Recentemente, a FEU adotou um modelo pioneiro de digitalização do catálogo, com o lançamento, em março, de 44 títulos inéditos exclusivamente no formato eletrônico, em uma ação conjunta com a Pró-Reitoria de Pós-Graduação (Propg) (Jornal Unesp n.º 254, pág. 7). “Tivemos a ousadia de trabalhar com dois conceitos importantes: o contexto eletrônico e o acesso gratuito ao conhecimento produzido nas universidades”, afirma Marques Neto. Desde o lançamento, foram feitos mais de 35 mil downloads. Os leitores têm acesso gratuito às obras no site do selo Cultura Acadêmica. http://www.culturaacademica.com.br/
Leitura universitária – O encontro promoveu também o debate sobre a leitura nas universidades brasileiras. A intenção foi diagnosticar como estudantes e professores “consomem” o livro. Foram apresentados estudos realizados pela PUC-RJ (Pontifícia Universidade Católica do Rio de Janeiro) e pela UFPR (Universidade Federal do Paraná), que compararam quantos livros os alunos leem até entrarem na universidade e o tempo gasto na leitura após alguns anos no ensino superior.

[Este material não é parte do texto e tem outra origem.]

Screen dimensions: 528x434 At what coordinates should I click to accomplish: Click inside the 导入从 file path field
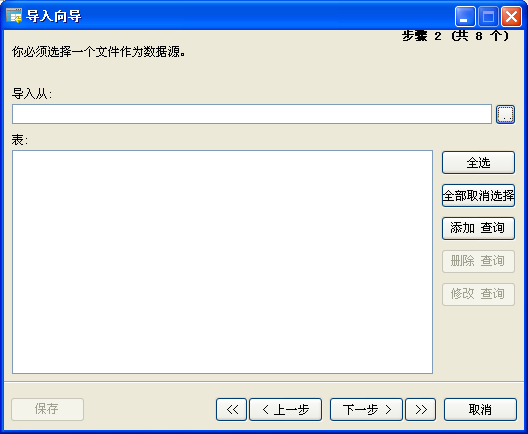point(252,114)
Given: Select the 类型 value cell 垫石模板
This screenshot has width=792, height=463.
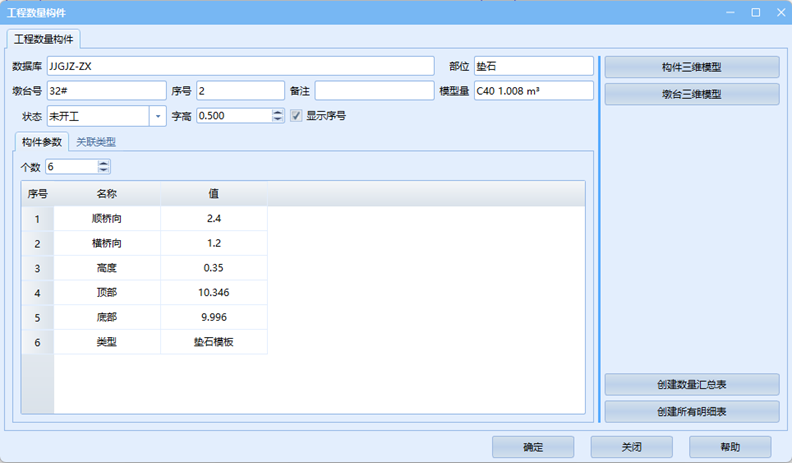Looking at the screenshot, I should 214,342.
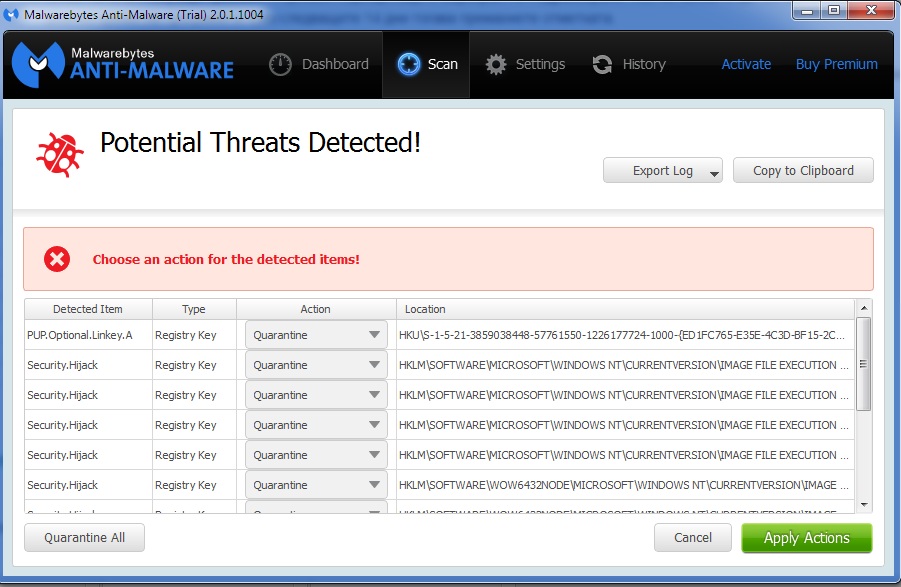Follow the Buy Premium link
The image size is (901, 587).
(836, 64)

A pesquisa feita com estudantes da PUC-RJ demonstrou que, ao entrarem na universidade, eles liam pouco e tinham dificuldade em encontrar a mensagem principal do texto. Após os anos de formação, esses mesmos alunos tinham aumentado o tempo de leitura, a agilidade de compreensão dos textos e a cultura geral. “Mesmo com os resultados positivos, os alunos nos últimos anos dos cursos pediram professores que os ensinassem a ler, independentemente das áreas de formação”, salientou a professora Eliane Yunes, coordenadora do estudo e diretora da Cátedra Unesco de Leitura.

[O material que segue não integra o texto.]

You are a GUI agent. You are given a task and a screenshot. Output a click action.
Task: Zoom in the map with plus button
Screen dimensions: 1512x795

João Luiz Ceccantini, do curso de Letras da Faculdade de Ciências e Letras (FCL), câmpus de Assis, também destaca o papel dos professores na formação de um público leitor, percebendo e trabalhando a heterogeneidade de seus alunos. Ceccantinni, que recebeu o Prêmio Jabuti 2009 com o livro Monteiro Lobato: livro a livro, editado pela FEU, analisou os dados da pesquisa “Retratos da leitura no Brasil”, realizada pelo Observatório e pelo Ibope (Instituto Brasileiro de Opinião Pública e Estatística), que aponta que os períodos de maior dedicação à leitura se concentram na infância e adolescência dos entrevistados (Veja gráficos). “Nessa faixa etária, eles frequentam a escola e são obrigados a ler”, avalia.

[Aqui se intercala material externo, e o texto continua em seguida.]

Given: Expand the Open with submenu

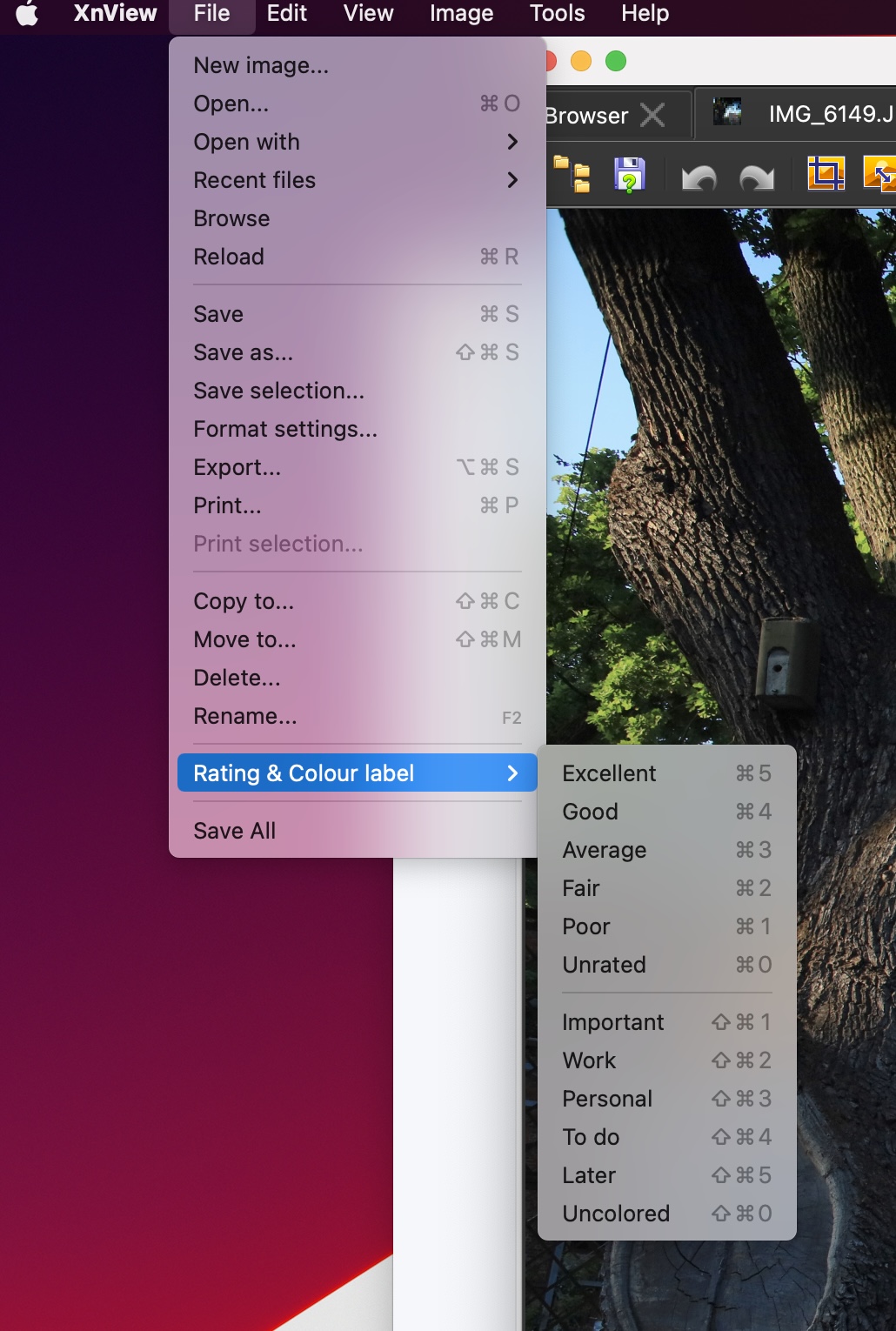Looking at the screenshot, I should [358, 142].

Acesso democrático – O levantamento constatou, ainda, que a leitura é prazerosa para as crianças até os 14 anos. Nessa idade, os alunos participam de várias iniciativas que os incentivam a ler. Já para os estudantes de ensino médio a leitura é uma obrigação, representando algo feito sem prazer. Para Ceccantini, essas informações reafirmam a função do chamado mediador da leitura, geralmente desempenhada pelo professor. “Essas crianças não têm o exemplo da leitura em casa e, por isso, o papel do professor passa a ser tão importante”, conclui.
De acordo com Marques Neto, os temas do livro digital e da leitura na universidade convergem para a democratização do acesso ao conhecimento e o aumento do hábito da leitura. Ele é secretário executivo do Plano Nacional do Livro e da Leitura (PNLL), ligado ao Ministério da Cultura e ao Ministério da Educação. O plano é um conjunto de atividades e eventos voltados para a área do livro, leitura, literatura e bibliotecas, focados no desenvolvimento do setor. “As nossas ações estão direcionadas à capacitação de educadores, bibliotecários e outros mediadores da leitura; a ampla utilização dos meios de educação a distância; a implantação de novas bibliotecas; e a incorporação de novas tecnologias de informação, para facilitar o acesso à produção”, enumera.
De todos os debates, duas questões se sobressaem, segundo Marques Neto: o papel central do professor na formação de leitores e o poder da digitalização para se ampliar o acesso aos livros. “Já está comprovado que, quando se tem acesso a um bem cultural, como por exemplo um livro, ele passa a ser consumido”, assegura.